In 1970, while preparing his self-financed racing film Le Mans, Steve McQueen spent extensive time at the Solar Productions production base in Le Mans, France, and at French and Swiss racing circuits. McQueen had been a serious amateur racer since the 1960s and had befriended several professional drivers, most notably Jo Siffert (Swiss Formula 1 and endurance racer, Porsche works driver) who was Heuer's ambassador and consultant. Siffert wore Heuer racing chronographs (Carrera, Autavia, Monaco) on track and had a Heuer-branded fireproof orange driver's suit with the Heuer logo on the chest.
"You drive a car as fast as it will go in a straight line. Then a little faster. The watch tells you when you have done it again."- Steve McQueen, set interview during Le Mans production
The story of the watch reaching McQueen's wrist on the film set is well-documented. McQueen's racing-suit costume designer was Hubert de Givenchy; for screen authenticity McQueen requested a working racing suit modelled on Siffert's actual Porsche team kit, including the Heuer chest patch. With the chest patch on the costume, the wrist needed a complementary Heuer; Siffert provided one of his personal Monacos, ref. 1133B, which McQueen wore through the 35-day production schedule. The blue Monaco appears in approximately 40 minutes of screen time across the film's 106-minute runtime, including the iconic on-track helmet shots.
Le Mans was a commercial failure. Released in June 1971 after a difficult production (multiple budget overruns, McQueen-fired director Sturges replaced by Lee H. Katzin, and an injury crash that sidelined McQueen from his planned active racing scenes), the film recovered only ~USD 5 million on a USD 7-8 million budget. Critical reception was mixed. The Monaco watch product placement, deliberate or not, did not materially help Heuer sales: the firm went through quartz-crisis difficulties through the 1970s and was acquired by TAG (Techniques d'Avant Garde) in 1985, becoming TAG Heuer.
The cultural rehabilitation began through the 1990s as the watch enthusiast community formalised vintage-watch collecting and as Le Mans was reassessed as a serious motorsport drama. Rolex Daytona and Heuer Monaco emerged as twin "cinema racing watches" of the 1970s. TAG Heuer reissued the Monaco in 1998 as the CW2113 (steel, automatic Cal. 17 ETA-based) and again in 2003 as the CS2111; the modern Calibre 11 (a Sellita SW300 module-based reproduction of the original Cal. 11 architecture) was introduced in 2009 and runs the modern Monaco line. McQueen estate licensing has produced numerous limited editions.
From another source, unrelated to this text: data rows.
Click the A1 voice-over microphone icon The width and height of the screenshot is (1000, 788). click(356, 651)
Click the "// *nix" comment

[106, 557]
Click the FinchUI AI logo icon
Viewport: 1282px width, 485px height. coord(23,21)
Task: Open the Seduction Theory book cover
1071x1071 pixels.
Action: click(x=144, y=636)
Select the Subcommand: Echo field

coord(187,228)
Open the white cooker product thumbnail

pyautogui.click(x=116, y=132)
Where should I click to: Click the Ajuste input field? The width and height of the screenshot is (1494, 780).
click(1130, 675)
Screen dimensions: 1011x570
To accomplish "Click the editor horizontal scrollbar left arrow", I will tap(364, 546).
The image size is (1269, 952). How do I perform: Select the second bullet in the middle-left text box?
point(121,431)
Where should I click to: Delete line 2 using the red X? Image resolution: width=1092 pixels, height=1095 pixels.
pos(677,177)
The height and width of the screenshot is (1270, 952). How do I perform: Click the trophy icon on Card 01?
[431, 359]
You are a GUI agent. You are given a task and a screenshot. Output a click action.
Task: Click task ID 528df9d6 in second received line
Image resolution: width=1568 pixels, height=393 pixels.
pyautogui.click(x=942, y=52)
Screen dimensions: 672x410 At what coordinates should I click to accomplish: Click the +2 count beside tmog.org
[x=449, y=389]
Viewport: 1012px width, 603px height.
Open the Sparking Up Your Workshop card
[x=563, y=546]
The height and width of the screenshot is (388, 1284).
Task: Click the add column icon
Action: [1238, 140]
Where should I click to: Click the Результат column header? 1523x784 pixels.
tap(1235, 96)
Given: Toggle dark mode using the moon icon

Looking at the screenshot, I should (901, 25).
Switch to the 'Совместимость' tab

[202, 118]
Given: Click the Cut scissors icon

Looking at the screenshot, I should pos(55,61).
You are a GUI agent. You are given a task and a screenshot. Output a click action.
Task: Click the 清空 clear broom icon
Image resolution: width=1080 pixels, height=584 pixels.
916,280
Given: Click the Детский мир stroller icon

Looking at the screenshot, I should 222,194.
A 1971 production-correct Monaco 1133B in original condition trades at USD 50,000 to USD 200,000 at vintage auction. The specific watch worn by McQueen on set (one of three or four Monacos used through the production) sold at Phillips New York in December 2020 for USD 2.2 million, the auction record for a Heuer at the time. The Monaco today is also a continuous production reference at TAG Heuer with the modern Cal. 11 Heritage Calibre Monaco in steel and various special editions; the line is the longest-running square chronograph in Swiss watchmaking.